阿达不受约束的类型

时间:2013-04-06 22:45:25

标签: ada

您好我是ada的新手,我正在尝试创建某种无约束的数组,我无法弄清楚如何在ada中执行此操作。

package data_puzzle is
    type rotation is private;
    type map(x_l,y_l,z_l : Natural) is private;
    type valid_rotations is private;
private
    type rotation is array(1..3) of Natural; 
    type map(x_l,y_l,z_l : Natural) is record
        struct : Structure(x_l,y_l,z_l);
        rot : rotation;
    end record;

    type valid_rotations is array(1..24) of map; --how can I make this row work?
end data_puzzle;

结构看起来像这样

type structure(x_l,y_l,z_l : Natural) is record
    structure : xyz(1..x_l,1..y_l,1..z_l);
    X : Natural := x_l;
    Y : Natural := y_l;
    Z : Natural := z_l;
end record;

基本上我有一张带旋转和数据的地图。然后我想将所有不同的旋转存储在24号列表中。
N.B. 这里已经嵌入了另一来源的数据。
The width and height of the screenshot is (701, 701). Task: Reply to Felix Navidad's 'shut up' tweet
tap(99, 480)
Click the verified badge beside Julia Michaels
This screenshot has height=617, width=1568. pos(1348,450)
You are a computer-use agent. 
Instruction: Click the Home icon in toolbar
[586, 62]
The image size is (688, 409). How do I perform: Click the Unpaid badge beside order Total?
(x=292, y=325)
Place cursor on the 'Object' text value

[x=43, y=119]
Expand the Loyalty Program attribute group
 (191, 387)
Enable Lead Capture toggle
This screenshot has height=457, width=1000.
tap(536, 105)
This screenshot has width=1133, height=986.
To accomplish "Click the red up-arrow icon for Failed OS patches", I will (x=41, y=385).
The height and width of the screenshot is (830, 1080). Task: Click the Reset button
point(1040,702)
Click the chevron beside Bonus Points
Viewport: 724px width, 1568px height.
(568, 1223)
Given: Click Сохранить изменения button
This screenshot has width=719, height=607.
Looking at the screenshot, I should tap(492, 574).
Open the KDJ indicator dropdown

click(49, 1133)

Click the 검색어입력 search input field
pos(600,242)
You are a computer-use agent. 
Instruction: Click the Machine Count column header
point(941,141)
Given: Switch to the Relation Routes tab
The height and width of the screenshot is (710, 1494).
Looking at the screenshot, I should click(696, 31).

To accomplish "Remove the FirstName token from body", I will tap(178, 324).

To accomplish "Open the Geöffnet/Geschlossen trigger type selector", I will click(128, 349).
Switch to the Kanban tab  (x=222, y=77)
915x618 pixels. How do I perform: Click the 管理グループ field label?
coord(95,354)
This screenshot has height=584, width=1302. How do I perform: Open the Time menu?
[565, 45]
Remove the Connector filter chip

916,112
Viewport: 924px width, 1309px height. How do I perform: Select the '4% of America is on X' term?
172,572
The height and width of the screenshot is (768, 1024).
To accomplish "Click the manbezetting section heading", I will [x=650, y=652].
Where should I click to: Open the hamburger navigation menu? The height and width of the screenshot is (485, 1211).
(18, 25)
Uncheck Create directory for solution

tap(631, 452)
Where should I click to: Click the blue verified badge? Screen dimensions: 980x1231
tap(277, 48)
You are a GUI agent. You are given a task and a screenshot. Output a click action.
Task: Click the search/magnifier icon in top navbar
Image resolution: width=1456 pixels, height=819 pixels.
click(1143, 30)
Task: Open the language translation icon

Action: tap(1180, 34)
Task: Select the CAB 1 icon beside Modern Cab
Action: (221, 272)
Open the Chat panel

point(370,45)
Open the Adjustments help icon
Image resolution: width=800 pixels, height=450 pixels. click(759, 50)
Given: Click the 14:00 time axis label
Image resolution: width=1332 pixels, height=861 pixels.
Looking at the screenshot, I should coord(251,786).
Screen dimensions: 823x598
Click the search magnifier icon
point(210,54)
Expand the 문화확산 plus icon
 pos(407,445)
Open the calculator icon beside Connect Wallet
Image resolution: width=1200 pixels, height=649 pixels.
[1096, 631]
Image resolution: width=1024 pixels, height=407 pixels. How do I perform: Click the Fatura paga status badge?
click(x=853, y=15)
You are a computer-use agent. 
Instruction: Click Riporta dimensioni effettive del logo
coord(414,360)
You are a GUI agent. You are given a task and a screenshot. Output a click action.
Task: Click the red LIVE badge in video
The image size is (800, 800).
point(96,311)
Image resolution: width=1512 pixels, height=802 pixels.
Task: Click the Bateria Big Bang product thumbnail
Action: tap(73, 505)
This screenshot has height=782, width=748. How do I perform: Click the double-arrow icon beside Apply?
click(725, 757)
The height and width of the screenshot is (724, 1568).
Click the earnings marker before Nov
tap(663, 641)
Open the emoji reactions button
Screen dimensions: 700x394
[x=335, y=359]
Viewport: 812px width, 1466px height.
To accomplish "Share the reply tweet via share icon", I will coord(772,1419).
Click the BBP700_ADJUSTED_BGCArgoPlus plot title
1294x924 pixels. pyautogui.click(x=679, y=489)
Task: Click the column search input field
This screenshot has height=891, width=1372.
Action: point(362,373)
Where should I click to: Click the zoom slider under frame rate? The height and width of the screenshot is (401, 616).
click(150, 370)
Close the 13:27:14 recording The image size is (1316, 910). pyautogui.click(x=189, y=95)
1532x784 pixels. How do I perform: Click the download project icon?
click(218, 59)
我现在唯一的解决方案是启动 type valid_rotations是map(x,y,z)的数组(1..24)然后它可以工作。但我不想这样开始,因为我不知道那时的大小。

干杯!

1 个答案:

答案 0 :(得分:1)

好的,问题是类型map可能有不同的大小 - 编译器因此不能简单地留出适当的内存量而无需进一步的信息 - 所以解决方案是创建一些排序可以作为数组元素的间接性:我们有这种类型,因为Ada 83 但是与Ada 2005,我们可以进一步限制访问类型为null。

-- I don't know what this is supposed to be; I'm assuming an array.
type xyz is Array(Positive Range <>, Positive Range <>, Positive Range <>)
  of Integer;

type structure(x_l,y_l,z_l : Natural) is record
structure : xyz(1..x_l,1..y_l,1..z_l);  
X : Natural := x_l;
Y : Natural := y_l;
Z : Natural := z_l;
end record;

package data_puzzle is
type rotation is private;
type map(x_l,y_l,z_l : Natural) is private;
type valid_rotations is private;

type map_handle is private;
private
type rotation is array(1..3) of Natural; 
type map(x_l,y_l,z_l : Natural) is record
    struct : Structure(x_l,y_l,z_l);
    rot : rotation;
end record;

-- Because the size of the record "map" can change
-- depending on its discriminants, we cannot simply
-- make some array -- we can however have an array 
-- of accesses (since we know their sizes at compile)
-- and constrain these access-types to be non-null.
type valid_rotations is array(1..24) of map_handle;

-- Here it is: an access which cannot be null.
type map_handle is Not Null Access Map;

end data_puzzle;

另外,我会从判别式(X,Y,Z)中删除_1看起来很好。